On July 24, the North Carolina state legislature met to discuss the six state constitutional amendments set to appear on the ballot this November. The Republican-controlled legislature previously approved these amendments with a veto-proof majority.

These amendments include changes to the State Constitution affecting the rights of crime victims, the right to hunt, fish and harvest wildlife, a cap on the state income tax and selection for judicial vacancies. Other changes include changes to the state board of elections and the transfer of appointment powers from the governor to the legislature and requiring a photo ID to vote.

The Constitutional Amendments Publication Commission is responsible for writing the ballot questions for these proposed amendments. While the state legislature may be Republican controlled, two Democrats, Secretary of State Elaine Marshall and Attorney General Josh Stein, sit on the three-member commission, along with Republican Legislative Services Officer Paul Coble.

The Commission announced that it was accepting suggestions from the public for the language used to describe these amendments.

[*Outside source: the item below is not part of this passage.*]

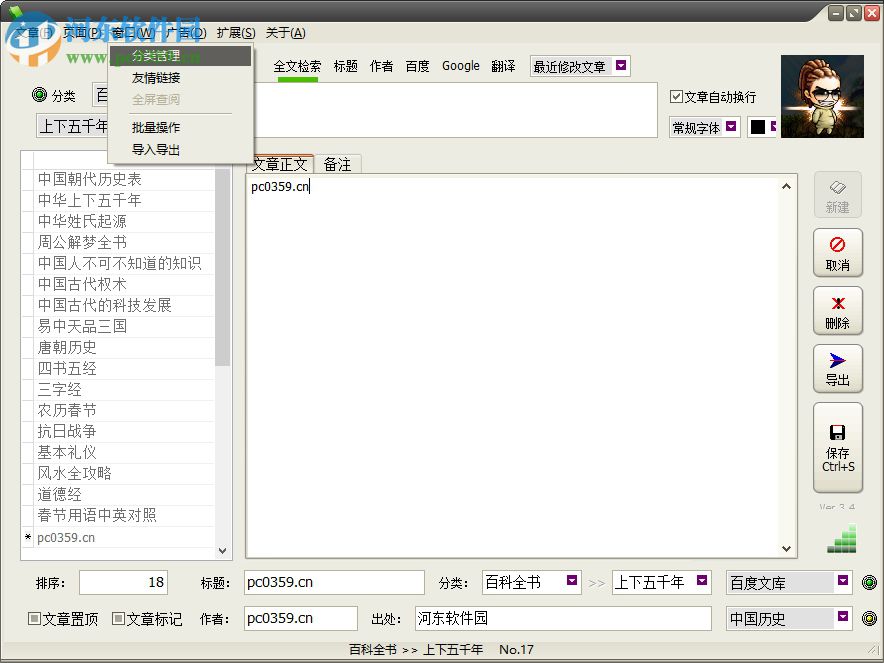The image size is (884, 663).
Task: Select the 三字经 article in the list
Action: pos(60,389)
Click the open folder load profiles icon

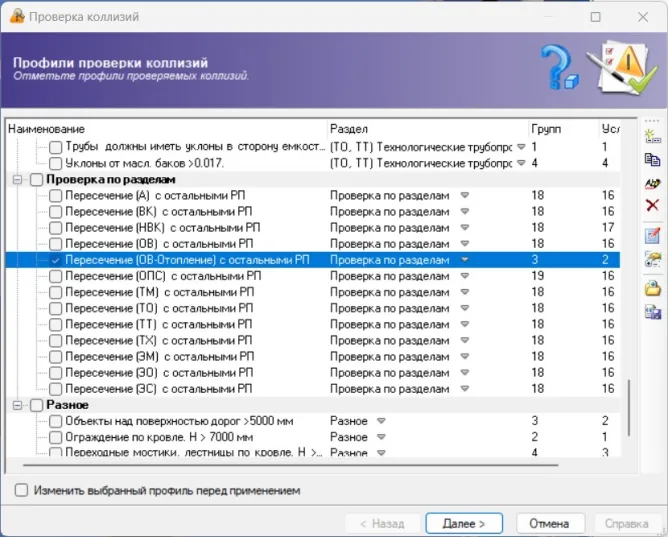click(x=653, y=288)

House Rules Committee Chairman David Lewis called for a special session, worried that the commission faced pressure from groups to write “politicized captions,” despite Marshall’s assertion that no one has attempted to impact the caption-writing process.

“It appears that the Commission may be falling to outside political pressure, contemplating politicizing the title crafting process, including using long sentences or negative language in order to hurt the amendments’ chances of passing,” Lewis wrote in a letter to House Speaker Tim Moore.

Lewis was also concerned about the Commission slow-walking the caption-writing process. The legislature needed to approve language to the ballot by the week of Aug. 6 so the writing could be sent to the State Board of Elections and Ethics Enforcement by Aug. 8. Lewis voiced concern that the Commission would not adopt the wording until Aug. 7.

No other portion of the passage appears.